System Design Mock Interview: Design WhatsApp | Chat Messaging Systems

Channel/Interviewer: Gaurav Sen
Duration: 00:25:12
Original Video: https://www.youtube.com/watch?v=vvhC64hQZMk

This document summarizes the key content of a system design mock interview. I highly recommend watching the full video if you can.

AI-Powered buttons

Teach Me: 5 Years Old | Beginner | Intermediate | Advanced | (reset auto redirect)

Check Understanding: Generate Quiz | Interview Me | Refactor Challenge | Assessment Rubric | Next Steps

One-Page Executive Summary (2–3 min skim)

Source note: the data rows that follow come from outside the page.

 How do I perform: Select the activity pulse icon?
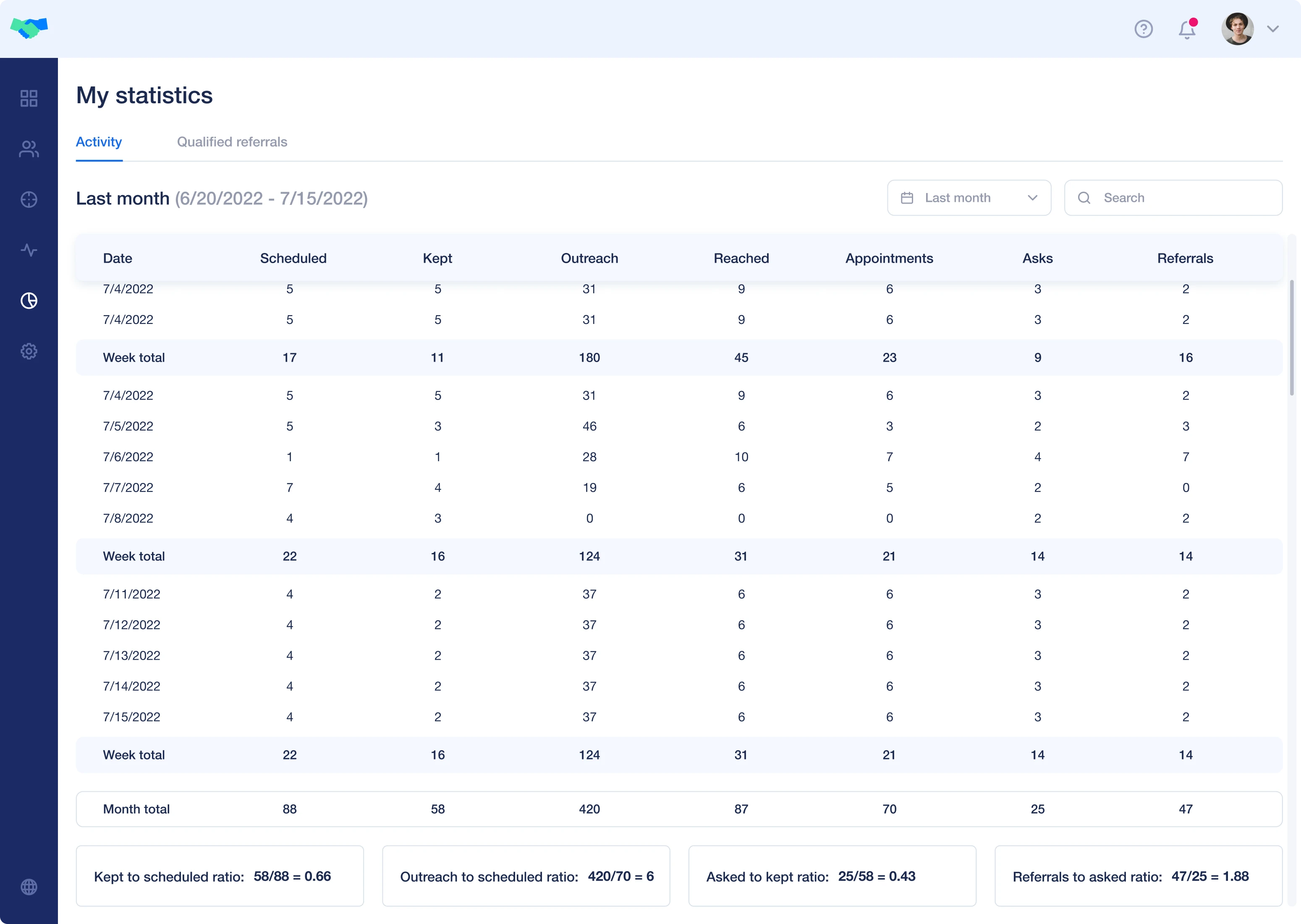[x=29, y=250]
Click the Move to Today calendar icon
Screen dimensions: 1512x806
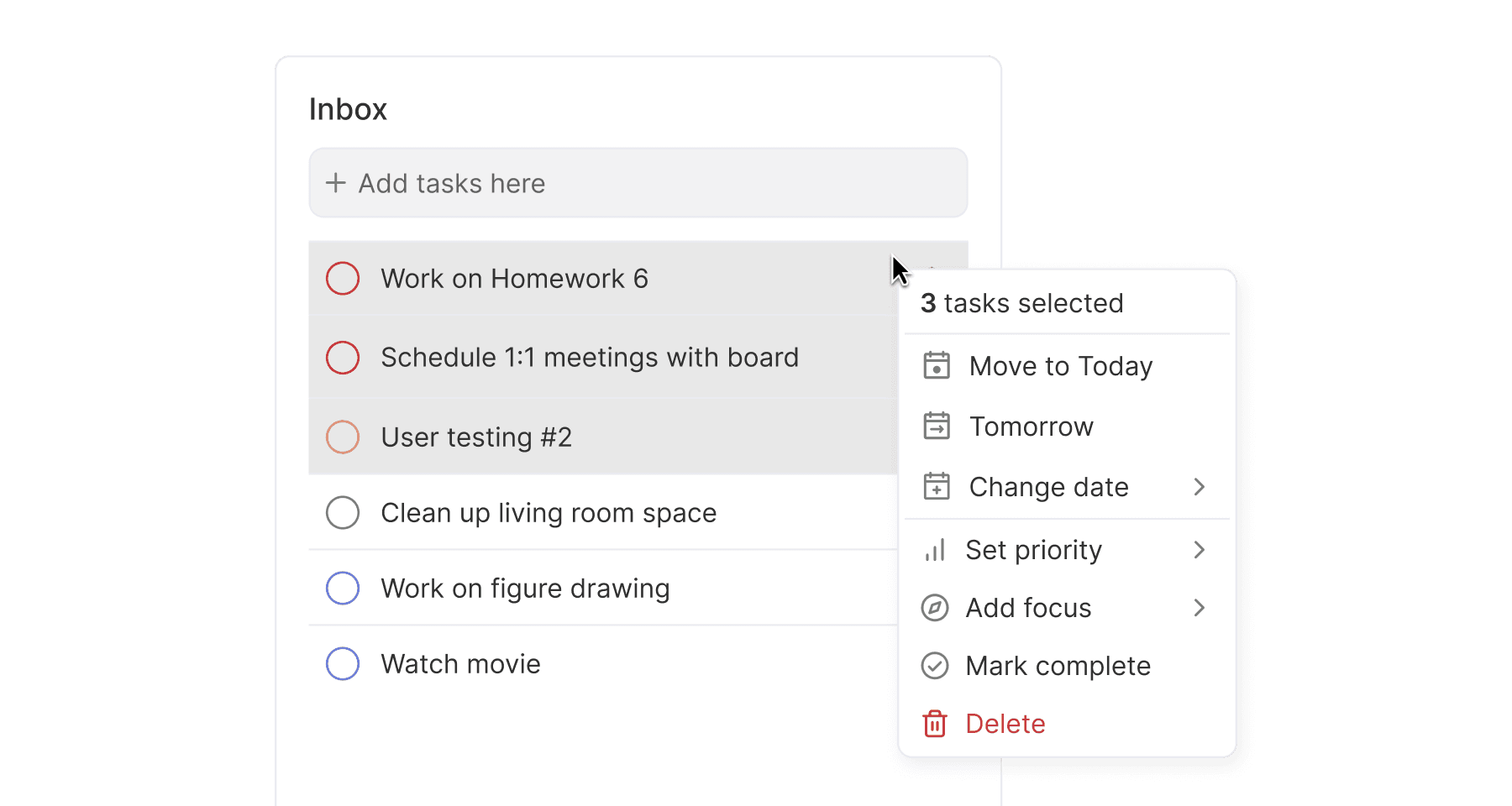click(x=937, y=366)
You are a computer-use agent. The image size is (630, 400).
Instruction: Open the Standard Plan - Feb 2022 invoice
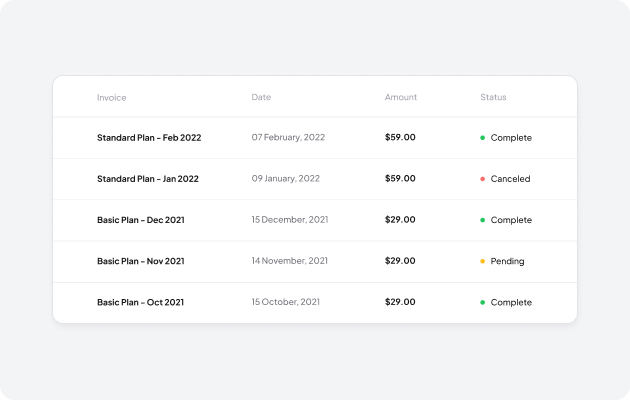click(x=148, y=138)
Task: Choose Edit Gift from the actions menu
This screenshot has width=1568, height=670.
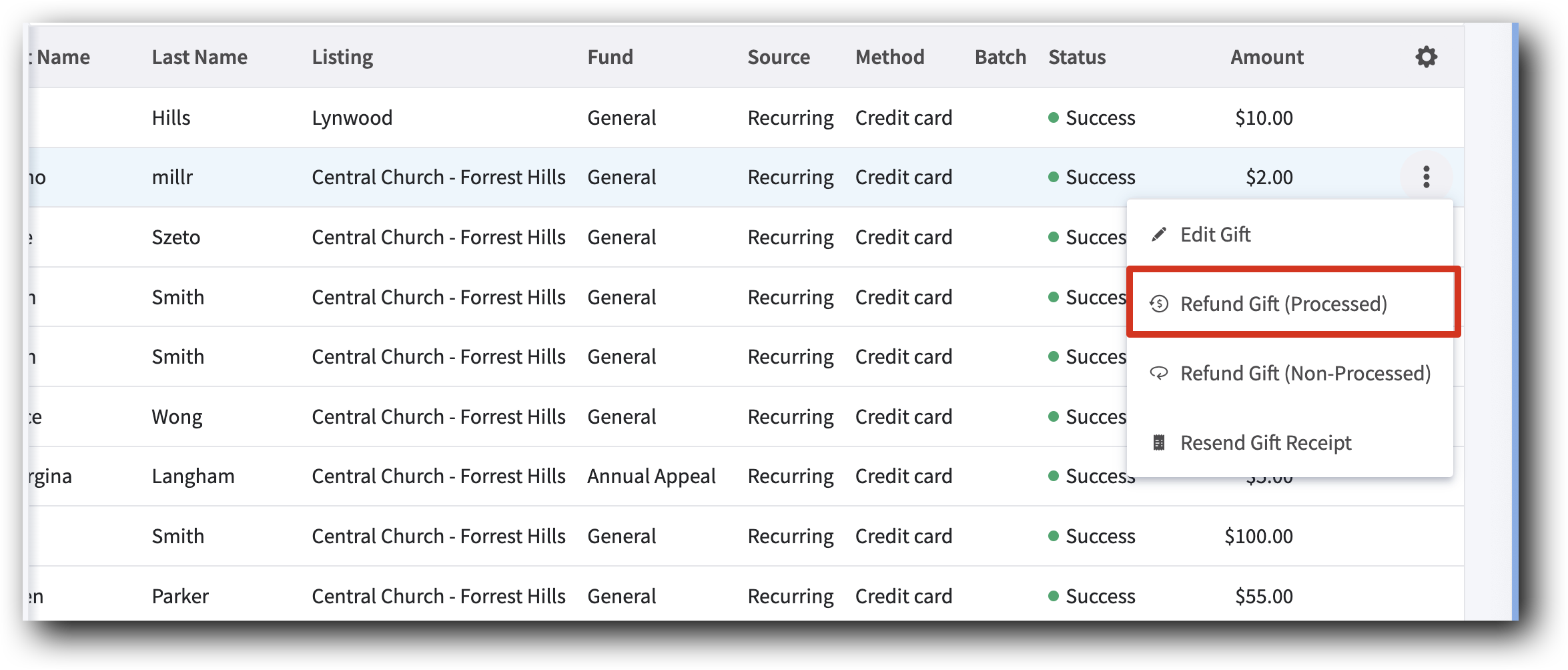Action: point(1215,234)
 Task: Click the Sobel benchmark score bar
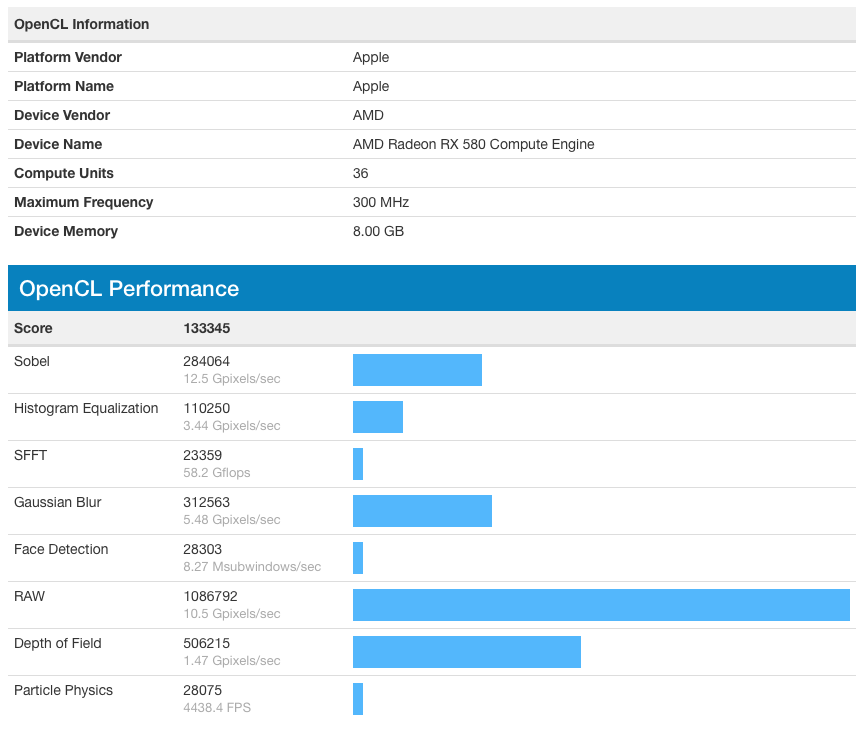click(x=417, y=370)
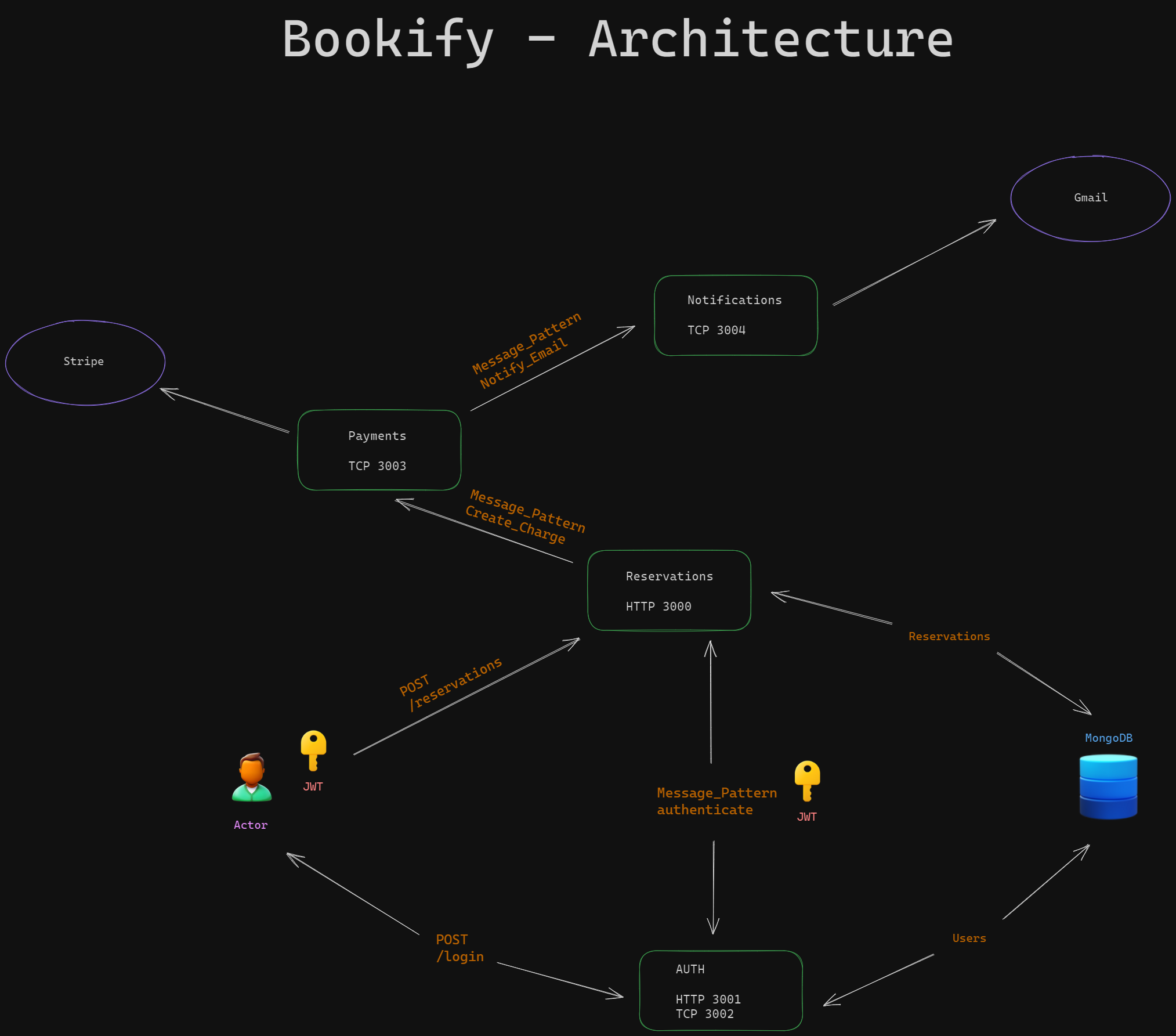Click the MongoDB text label
Viewport: 1176px width, 1036px height.
(1108, 738)
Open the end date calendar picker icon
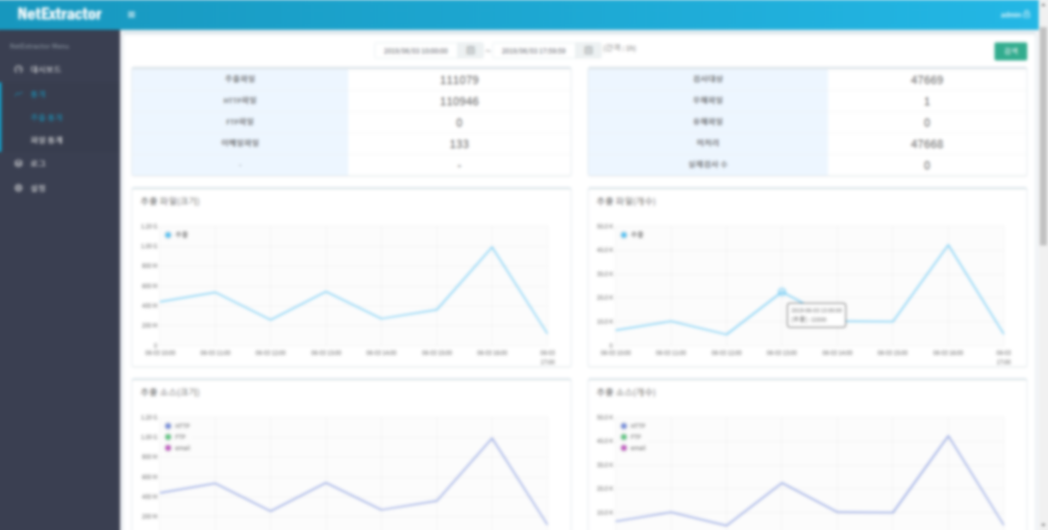The image size is (1048, 530). point(588,50)
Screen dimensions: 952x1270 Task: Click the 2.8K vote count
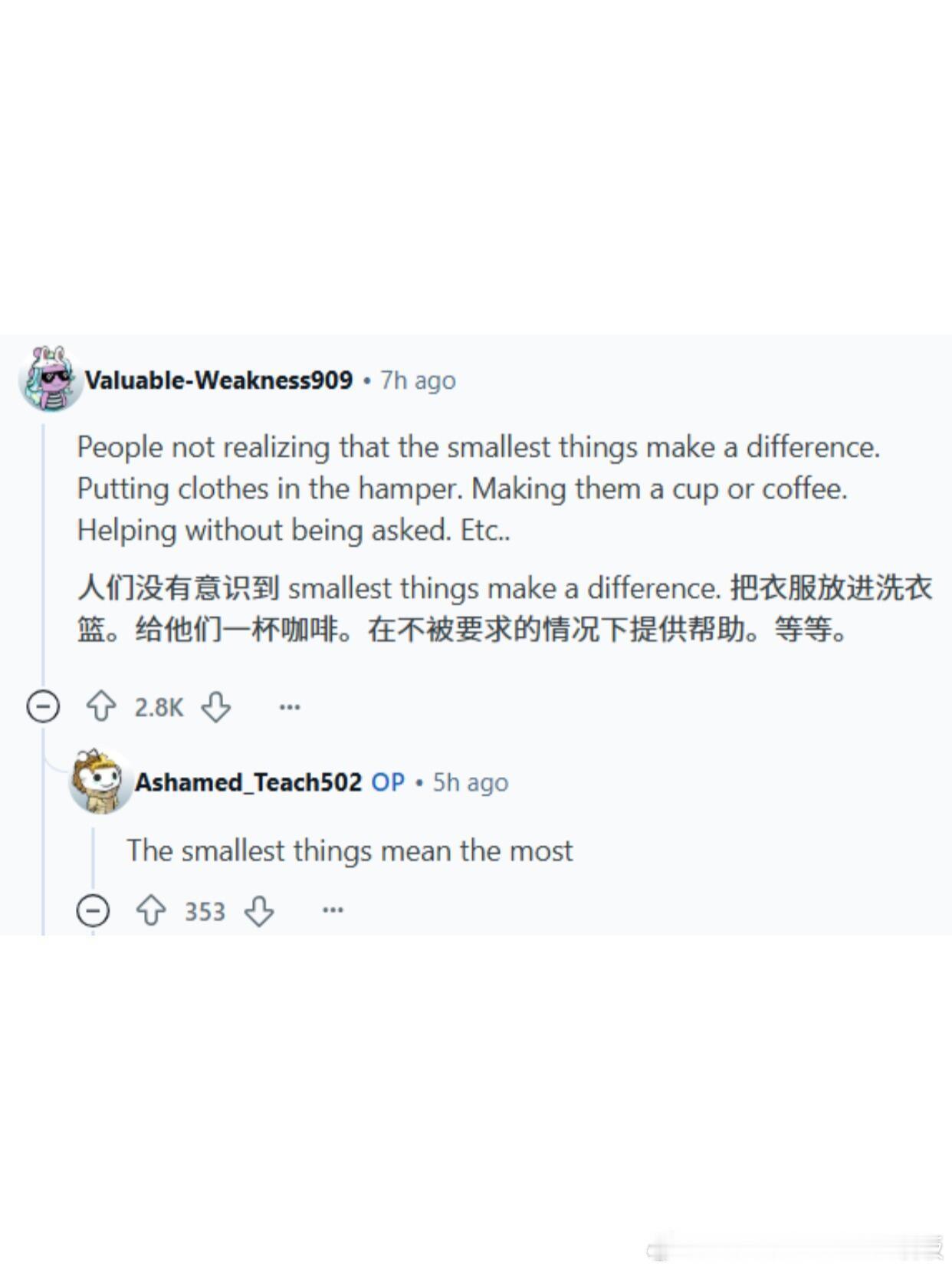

Problem Prompt (One-liner): Design a WhatsApp-style chat app supporting 1:1 messaging, groups, media messages, and read/delivered receipts, with online/last-seen indicators.
Primary Scope
In scope: 1:1 chat; group messaging (fan-out to members); message persistence/retry; sent/delivered/read receipts; “online/last seen”; gateways; session routing; decoupled microservices; basic load-balancing and retries; idempotency.
Out of scope: Deep auth details; full image/video pipeline (referenced to a separate video); global search; heavy analytics; group delivery receipts per member (called “expensive” and often omitted).
Non-Functional Priorities: Real-time delivery, horizontal scalability, high availability (no single points of failure), graceful degradation under load, cost awareness (minimize memory on gateways).
Key Constraints & Numbers (as stated): Group size capped (example: ≈200) to avoid unbounded fan-out; “temporary” vs “permanent” chat retention discussed conceptually (no hard numbers).
High-Level Architecture (Text)

Mobile client maintains a WebSocket with a Gateway.
Gateways are “dumb” TCP endpoints—offload logic to services.
Session Service tracks user↔connection (box) mappings and routes messages.
Group Service maps group→members; queried by Session for fan-out.
Parser/Unparser Service converts external payloads (e.g., JSON over HTTP/WebSocket) to internal RPC objects (e.g., Thrift).

[Personal note: Consider gRPC/Protobuf over Thrift in 2025 for broader ecosystem support and first-class HTTP/2.]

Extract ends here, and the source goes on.